Format the lines as a JSON list of strings, one string per line with blank lines omitted, starting with the line containing "Click the ribbon's" and going on through the line containing "Looking at the screenshot, I should 33,361.".

Stored items
========================================

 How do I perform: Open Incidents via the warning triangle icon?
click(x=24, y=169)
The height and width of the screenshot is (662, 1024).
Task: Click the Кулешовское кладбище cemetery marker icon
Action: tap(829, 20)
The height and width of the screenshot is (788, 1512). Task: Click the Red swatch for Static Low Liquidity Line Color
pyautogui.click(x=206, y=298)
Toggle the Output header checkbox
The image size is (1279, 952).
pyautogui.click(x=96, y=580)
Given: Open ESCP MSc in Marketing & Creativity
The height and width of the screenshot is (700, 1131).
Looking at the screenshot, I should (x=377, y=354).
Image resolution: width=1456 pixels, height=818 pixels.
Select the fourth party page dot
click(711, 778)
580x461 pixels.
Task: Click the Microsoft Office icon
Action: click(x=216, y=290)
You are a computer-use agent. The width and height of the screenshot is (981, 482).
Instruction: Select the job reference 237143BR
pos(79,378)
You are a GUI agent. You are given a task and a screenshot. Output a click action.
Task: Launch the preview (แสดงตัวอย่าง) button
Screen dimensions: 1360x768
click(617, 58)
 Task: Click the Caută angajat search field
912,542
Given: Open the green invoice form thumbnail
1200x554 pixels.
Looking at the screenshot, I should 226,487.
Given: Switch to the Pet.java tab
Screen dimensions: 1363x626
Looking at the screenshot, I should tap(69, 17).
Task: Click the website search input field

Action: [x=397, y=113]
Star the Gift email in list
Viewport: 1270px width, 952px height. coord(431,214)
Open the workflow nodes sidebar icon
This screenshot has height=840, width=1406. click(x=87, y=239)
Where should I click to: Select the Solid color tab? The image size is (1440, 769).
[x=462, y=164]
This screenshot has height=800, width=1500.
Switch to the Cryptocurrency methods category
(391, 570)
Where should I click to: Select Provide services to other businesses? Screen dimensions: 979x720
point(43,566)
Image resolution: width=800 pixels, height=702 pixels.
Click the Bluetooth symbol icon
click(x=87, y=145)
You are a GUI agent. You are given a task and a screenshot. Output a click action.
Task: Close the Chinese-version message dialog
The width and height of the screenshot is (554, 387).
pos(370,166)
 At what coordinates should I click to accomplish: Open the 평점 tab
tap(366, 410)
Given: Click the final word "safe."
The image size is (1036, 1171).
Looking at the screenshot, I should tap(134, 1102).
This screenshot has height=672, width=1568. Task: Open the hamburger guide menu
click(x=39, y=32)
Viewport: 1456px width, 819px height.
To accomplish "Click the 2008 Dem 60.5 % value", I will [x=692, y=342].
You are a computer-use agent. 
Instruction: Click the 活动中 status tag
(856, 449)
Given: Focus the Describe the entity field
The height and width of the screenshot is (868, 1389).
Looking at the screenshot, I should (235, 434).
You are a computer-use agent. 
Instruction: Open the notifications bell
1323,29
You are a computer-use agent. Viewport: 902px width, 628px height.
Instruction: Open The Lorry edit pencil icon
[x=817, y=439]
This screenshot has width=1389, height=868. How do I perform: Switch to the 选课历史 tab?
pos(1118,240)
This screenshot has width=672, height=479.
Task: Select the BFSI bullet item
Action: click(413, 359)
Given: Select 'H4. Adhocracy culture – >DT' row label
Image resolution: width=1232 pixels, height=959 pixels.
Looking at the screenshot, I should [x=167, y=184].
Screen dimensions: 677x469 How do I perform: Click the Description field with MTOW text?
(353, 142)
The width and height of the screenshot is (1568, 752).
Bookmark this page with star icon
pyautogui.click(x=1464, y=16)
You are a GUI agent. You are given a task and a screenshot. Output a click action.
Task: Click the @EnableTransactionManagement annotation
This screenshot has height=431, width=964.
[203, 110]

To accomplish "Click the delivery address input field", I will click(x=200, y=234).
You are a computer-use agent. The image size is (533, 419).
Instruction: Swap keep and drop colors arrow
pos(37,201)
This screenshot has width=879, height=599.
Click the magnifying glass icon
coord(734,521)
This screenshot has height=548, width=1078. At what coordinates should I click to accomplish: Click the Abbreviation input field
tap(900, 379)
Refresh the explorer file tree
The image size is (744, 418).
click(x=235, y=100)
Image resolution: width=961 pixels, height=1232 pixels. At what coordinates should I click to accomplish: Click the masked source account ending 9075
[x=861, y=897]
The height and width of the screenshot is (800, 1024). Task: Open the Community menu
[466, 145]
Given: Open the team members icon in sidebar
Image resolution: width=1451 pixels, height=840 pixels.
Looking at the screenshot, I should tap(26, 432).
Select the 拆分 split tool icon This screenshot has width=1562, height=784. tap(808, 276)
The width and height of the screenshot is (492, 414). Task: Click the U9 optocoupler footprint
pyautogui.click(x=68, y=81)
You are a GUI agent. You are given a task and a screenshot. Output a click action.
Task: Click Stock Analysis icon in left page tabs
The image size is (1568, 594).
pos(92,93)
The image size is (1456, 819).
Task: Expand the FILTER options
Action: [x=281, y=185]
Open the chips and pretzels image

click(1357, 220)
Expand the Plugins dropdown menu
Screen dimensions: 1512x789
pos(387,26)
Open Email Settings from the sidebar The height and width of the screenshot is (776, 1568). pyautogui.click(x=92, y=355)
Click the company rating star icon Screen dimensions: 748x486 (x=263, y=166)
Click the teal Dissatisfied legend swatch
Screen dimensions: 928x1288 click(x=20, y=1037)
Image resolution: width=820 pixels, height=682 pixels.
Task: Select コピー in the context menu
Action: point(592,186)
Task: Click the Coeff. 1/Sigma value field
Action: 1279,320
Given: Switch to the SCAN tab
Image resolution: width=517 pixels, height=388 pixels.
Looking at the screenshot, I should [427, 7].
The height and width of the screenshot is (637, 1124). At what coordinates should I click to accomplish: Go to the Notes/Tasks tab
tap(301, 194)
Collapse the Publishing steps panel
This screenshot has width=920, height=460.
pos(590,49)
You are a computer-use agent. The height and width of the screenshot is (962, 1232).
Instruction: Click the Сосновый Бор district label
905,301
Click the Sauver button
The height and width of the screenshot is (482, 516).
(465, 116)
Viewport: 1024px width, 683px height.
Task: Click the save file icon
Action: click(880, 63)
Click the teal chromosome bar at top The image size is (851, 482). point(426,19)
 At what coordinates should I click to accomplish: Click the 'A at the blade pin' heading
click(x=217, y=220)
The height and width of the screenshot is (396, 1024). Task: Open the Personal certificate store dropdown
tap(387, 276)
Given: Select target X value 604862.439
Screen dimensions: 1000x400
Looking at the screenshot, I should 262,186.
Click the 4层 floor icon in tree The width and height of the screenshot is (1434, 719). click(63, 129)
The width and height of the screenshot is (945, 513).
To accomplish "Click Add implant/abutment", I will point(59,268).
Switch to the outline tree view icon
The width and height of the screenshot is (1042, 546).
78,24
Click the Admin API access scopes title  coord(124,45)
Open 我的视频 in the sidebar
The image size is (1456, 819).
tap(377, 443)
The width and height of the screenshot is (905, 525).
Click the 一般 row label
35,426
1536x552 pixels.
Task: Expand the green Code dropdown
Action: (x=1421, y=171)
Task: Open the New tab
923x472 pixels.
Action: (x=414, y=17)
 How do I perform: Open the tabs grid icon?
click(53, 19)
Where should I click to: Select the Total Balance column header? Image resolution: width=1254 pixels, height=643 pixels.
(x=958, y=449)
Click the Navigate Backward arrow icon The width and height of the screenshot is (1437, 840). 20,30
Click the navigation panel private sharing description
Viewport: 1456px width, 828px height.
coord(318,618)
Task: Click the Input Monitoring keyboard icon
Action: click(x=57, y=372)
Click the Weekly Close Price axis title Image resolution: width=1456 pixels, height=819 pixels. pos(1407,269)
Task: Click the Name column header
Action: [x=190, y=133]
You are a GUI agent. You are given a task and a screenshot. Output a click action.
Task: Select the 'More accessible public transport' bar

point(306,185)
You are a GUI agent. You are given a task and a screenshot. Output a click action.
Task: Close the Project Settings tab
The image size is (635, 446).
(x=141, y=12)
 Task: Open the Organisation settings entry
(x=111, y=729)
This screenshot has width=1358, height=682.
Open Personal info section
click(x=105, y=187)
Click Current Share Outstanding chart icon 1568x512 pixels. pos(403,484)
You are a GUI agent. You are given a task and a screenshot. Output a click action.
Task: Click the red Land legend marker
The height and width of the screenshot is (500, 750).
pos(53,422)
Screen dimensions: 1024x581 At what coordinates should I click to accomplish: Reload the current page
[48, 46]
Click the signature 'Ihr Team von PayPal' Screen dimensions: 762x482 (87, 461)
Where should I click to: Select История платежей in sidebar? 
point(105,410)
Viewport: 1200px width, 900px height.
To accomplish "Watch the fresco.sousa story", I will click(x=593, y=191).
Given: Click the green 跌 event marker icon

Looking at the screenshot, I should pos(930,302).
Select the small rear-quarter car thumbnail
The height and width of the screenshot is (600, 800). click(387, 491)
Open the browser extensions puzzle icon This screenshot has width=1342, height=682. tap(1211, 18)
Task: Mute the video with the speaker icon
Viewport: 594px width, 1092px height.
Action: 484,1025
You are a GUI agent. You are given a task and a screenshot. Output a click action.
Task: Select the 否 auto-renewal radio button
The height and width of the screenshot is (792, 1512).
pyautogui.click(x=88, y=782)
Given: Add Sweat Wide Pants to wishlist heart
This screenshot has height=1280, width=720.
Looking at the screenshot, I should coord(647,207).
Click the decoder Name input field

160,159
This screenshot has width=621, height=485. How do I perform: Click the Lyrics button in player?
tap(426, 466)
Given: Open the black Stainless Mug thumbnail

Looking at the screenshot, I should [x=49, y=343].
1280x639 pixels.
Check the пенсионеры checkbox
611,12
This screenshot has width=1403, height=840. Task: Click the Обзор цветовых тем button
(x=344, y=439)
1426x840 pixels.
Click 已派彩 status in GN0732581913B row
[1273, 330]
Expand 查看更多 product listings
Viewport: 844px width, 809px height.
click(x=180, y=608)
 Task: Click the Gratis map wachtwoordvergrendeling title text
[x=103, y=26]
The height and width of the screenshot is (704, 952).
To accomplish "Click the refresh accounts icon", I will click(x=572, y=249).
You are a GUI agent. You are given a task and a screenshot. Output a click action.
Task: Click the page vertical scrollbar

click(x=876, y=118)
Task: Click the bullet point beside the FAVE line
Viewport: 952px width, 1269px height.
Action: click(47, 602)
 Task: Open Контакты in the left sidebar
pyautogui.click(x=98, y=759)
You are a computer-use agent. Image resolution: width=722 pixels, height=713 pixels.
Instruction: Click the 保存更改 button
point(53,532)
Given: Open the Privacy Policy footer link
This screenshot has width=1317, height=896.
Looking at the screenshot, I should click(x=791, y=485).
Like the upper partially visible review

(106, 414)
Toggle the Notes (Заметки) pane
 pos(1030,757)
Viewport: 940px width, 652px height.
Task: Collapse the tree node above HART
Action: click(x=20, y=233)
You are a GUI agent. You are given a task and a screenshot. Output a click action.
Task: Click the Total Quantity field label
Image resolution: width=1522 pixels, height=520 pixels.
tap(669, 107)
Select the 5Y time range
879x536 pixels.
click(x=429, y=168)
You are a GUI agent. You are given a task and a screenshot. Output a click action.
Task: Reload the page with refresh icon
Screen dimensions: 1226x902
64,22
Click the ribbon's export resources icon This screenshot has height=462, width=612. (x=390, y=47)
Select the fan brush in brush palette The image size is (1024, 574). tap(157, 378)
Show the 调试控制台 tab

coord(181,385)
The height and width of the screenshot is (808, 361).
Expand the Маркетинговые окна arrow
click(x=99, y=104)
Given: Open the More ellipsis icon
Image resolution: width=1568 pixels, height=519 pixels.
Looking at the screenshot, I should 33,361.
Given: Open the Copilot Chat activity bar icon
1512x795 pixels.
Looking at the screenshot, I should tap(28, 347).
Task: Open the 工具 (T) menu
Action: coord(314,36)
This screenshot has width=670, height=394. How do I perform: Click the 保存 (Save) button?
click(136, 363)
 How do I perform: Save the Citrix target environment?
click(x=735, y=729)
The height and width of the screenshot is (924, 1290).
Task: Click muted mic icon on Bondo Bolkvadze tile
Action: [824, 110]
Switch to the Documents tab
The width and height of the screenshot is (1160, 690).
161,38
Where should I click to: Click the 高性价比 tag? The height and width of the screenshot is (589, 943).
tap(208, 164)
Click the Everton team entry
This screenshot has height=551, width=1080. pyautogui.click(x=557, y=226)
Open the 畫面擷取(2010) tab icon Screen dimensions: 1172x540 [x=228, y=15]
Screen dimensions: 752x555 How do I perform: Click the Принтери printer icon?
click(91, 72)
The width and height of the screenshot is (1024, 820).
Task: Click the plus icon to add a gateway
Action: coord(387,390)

========================================

* Task output:
[
  "Click the ribbon's export resources icon This screenshot has height=462, width=612. (x=390, y=47)",
  "Select the fan brush in brush palette The image size is (1024, 574). tap(157, 378)",
  "Show the 调试控制台 tab",
  "coord(181,385)",
  "The height and width of the screenshot is (808, 361).",
  "Expand the Маркетинговые окна arrow",
  "click(x=99, y=104)",
  "Given: Open the More ellipsis icon",
  "Image resolution: width=1568 pixels, height=519 pixels.",
  "Looking at the screenshot, I should 33,361."
]